**Source records:**
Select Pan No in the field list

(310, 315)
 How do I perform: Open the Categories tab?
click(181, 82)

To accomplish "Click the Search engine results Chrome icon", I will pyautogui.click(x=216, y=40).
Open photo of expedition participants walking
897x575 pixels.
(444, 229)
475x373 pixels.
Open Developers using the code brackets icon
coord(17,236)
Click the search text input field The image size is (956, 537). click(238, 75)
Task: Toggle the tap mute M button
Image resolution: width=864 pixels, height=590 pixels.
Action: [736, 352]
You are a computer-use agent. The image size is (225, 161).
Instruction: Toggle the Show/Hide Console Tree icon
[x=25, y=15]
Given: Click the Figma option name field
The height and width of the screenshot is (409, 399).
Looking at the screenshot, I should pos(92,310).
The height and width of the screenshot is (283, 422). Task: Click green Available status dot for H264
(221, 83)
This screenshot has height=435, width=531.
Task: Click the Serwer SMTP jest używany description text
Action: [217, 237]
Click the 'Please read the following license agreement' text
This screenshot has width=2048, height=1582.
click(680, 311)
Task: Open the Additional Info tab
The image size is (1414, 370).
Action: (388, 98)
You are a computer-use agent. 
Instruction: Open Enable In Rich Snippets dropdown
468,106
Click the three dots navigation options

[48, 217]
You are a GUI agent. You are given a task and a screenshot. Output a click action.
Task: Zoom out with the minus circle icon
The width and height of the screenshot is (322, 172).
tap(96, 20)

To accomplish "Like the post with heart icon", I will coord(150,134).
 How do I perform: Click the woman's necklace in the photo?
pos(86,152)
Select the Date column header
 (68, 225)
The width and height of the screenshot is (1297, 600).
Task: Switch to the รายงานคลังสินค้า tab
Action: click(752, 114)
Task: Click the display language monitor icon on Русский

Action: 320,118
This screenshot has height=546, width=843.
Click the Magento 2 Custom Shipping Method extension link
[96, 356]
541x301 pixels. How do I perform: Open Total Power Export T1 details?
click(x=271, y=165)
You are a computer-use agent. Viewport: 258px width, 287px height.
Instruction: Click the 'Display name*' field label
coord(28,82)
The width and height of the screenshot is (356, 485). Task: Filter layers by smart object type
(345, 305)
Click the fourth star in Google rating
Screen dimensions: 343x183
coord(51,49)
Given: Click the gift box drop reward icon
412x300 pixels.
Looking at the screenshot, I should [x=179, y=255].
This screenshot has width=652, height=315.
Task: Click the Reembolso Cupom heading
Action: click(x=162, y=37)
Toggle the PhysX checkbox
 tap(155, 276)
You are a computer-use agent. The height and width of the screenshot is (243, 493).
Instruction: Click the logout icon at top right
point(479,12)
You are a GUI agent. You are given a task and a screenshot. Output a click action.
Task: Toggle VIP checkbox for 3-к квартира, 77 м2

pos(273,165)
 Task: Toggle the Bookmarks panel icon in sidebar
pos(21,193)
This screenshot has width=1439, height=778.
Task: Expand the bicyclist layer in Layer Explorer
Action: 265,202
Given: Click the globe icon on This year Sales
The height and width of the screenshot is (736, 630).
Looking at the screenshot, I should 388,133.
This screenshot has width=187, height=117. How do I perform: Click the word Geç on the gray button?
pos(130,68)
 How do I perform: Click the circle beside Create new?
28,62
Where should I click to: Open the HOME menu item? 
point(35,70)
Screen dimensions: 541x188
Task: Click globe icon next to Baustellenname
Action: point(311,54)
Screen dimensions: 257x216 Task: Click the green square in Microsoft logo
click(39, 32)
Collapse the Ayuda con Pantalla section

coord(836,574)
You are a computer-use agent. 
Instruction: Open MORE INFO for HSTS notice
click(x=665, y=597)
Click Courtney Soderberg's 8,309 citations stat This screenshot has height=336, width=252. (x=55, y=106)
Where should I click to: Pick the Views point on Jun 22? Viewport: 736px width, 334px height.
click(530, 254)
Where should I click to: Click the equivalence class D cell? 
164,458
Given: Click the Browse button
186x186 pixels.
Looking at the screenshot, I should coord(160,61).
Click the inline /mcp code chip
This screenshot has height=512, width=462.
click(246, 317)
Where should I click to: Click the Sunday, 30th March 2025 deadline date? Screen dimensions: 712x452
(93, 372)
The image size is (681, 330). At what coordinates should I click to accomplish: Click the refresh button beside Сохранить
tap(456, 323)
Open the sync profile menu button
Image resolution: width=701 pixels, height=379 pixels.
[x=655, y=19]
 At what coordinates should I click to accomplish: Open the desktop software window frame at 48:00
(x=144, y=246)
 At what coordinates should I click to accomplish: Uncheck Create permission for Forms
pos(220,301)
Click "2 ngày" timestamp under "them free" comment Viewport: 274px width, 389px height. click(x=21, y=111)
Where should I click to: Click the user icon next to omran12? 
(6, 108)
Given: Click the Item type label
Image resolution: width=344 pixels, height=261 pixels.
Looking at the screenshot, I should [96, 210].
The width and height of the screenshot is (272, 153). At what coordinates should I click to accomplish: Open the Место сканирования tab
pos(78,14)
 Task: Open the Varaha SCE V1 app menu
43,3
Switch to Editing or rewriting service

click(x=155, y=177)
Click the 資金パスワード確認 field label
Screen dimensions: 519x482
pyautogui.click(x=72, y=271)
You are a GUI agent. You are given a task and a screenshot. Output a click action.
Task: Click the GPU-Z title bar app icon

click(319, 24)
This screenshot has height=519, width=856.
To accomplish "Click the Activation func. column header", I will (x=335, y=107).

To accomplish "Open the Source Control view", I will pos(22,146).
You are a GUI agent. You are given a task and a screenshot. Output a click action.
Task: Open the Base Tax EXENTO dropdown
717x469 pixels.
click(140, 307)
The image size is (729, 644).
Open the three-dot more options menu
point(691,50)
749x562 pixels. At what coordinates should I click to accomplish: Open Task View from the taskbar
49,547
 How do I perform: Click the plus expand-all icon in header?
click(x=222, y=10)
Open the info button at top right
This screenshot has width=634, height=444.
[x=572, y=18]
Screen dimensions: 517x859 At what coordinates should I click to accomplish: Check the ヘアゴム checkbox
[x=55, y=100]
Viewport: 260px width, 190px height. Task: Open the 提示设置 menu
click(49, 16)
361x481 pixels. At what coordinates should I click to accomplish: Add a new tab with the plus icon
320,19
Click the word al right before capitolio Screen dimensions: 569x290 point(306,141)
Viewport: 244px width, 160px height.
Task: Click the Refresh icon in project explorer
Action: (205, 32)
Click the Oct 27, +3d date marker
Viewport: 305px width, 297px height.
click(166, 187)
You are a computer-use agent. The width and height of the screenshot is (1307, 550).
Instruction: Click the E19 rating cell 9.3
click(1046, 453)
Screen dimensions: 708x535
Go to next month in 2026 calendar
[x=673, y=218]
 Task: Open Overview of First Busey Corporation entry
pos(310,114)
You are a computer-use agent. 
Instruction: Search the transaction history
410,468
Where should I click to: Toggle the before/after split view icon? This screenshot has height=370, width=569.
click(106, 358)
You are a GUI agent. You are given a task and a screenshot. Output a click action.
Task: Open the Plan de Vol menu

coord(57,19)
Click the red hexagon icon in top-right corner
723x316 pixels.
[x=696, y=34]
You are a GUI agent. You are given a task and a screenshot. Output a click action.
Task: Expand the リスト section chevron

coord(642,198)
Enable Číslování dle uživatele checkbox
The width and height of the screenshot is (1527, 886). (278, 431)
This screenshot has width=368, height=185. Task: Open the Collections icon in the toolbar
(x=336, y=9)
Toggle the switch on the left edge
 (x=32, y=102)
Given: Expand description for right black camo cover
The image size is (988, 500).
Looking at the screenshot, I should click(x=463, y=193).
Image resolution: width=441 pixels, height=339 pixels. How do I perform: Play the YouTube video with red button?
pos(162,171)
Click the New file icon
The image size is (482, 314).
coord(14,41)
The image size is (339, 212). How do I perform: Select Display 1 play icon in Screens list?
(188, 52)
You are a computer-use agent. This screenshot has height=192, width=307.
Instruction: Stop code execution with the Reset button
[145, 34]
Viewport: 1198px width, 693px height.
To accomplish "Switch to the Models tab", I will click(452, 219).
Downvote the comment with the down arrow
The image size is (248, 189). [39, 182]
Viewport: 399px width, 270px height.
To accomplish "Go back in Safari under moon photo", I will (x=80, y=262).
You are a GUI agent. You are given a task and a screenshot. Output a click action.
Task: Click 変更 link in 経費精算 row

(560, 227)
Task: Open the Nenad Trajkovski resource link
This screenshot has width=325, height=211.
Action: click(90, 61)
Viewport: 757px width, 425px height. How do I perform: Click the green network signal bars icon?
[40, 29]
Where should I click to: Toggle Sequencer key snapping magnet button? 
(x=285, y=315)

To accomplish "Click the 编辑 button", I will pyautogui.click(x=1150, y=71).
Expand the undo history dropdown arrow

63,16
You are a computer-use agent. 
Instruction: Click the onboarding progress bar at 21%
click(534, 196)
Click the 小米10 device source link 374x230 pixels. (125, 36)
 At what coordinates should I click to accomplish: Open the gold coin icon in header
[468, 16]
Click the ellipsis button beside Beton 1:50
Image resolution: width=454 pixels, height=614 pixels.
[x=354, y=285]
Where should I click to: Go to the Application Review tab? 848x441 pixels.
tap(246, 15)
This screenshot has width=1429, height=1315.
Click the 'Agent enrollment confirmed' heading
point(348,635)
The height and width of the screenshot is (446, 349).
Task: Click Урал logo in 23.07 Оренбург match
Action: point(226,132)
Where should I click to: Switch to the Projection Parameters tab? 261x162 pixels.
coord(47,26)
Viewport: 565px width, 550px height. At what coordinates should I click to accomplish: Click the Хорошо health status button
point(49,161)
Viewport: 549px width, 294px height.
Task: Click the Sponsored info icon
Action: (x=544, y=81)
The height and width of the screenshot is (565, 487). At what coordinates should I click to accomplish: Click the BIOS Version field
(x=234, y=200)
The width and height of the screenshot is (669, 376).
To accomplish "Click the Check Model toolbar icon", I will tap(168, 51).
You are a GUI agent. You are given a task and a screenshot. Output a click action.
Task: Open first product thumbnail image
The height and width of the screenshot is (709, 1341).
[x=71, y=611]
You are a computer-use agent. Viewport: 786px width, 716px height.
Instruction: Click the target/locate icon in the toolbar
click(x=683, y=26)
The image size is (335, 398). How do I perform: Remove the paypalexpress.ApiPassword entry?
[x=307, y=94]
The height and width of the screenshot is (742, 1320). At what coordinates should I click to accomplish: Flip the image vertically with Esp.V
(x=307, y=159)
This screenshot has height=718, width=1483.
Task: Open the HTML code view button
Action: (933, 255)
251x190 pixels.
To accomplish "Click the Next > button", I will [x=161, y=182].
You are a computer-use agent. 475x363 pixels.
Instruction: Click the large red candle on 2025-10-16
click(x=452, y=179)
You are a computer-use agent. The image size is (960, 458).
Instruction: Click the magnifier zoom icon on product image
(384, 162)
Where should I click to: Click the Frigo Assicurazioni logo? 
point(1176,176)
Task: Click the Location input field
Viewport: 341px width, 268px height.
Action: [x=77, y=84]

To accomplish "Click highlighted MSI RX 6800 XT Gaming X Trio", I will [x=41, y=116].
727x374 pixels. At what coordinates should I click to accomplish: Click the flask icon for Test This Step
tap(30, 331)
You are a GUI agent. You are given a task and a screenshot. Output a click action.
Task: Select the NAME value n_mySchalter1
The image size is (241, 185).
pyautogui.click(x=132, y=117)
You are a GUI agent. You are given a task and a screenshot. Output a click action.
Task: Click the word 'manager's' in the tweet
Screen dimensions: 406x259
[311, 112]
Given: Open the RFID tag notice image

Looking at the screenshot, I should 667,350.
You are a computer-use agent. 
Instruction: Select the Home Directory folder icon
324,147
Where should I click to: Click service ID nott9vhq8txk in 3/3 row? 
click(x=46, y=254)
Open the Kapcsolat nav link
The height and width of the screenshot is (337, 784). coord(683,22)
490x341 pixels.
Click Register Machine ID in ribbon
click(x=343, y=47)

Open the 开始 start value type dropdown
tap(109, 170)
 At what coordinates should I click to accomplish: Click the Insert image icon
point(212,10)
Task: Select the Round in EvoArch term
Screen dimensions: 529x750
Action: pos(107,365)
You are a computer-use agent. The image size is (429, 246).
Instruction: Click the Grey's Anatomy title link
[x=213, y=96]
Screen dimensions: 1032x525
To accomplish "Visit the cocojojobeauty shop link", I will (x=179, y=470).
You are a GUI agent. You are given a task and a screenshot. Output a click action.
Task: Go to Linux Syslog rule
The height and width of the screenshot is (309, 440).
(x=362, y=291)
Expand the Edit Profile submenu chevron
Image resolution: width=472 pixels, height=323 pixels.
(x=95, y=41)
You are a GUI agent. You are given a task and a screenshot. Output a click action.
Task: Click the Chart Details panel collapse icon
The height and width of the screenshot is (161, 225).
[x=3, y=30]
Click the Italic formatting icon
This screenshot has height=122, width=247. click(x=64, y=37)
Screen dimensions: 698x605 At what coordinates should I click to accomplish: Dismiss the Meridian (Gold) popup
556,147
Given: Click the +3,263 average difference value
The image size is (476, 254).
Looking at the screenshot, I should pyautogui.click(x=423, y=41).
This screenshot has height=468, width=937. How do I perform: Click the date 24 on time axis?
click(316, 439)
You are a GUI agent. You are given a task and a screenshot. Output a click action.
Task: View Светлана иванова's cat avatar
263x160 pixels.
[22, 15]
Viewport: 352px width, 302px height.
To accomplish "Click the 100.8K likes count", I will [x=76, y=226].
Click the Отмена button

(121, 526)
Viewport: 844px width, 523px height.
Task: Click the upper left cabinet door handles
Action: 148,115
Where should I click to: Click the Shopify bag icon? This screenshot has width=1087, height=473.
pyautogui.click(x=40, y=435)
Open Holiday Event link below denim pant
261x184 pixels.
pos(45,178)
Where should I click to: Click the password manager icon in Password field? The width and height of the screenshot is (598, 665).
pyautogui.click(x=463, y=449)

**EXERCISE INSTRUCTIONS:** Given the data above, transcribe exactly the lines from the one containing "Given: Click the Item type label" down to the one containing "This screenshot has height=519, width=856.", and no others.

**TASK OUTPUT:**
Given: Click the Item type label
Image resolution: width=344 pixels, height=261 pixels.
Looking at the screenshot, I should [96, 210].
The width and height of the screenshot is (272, 153). At what coordinates should I click to accomplish: Open the Место сканирования tab
pos(78,14)
 Task: Open the Varaha SCE V1 app menu
43,3
Switch to Editing or rewriting service

click(x=155, y=177)
Click the 資金パスワード確認 field label
Screen dimensions: 519x482
pyautogui.click(x=72, y=271)
You are a GUI agent. You are given a task and a screenshot. Output a click action.
Task: Click the GPU-Z title bar app icon

click(319, 24)
This screenshot has height=519, width=856.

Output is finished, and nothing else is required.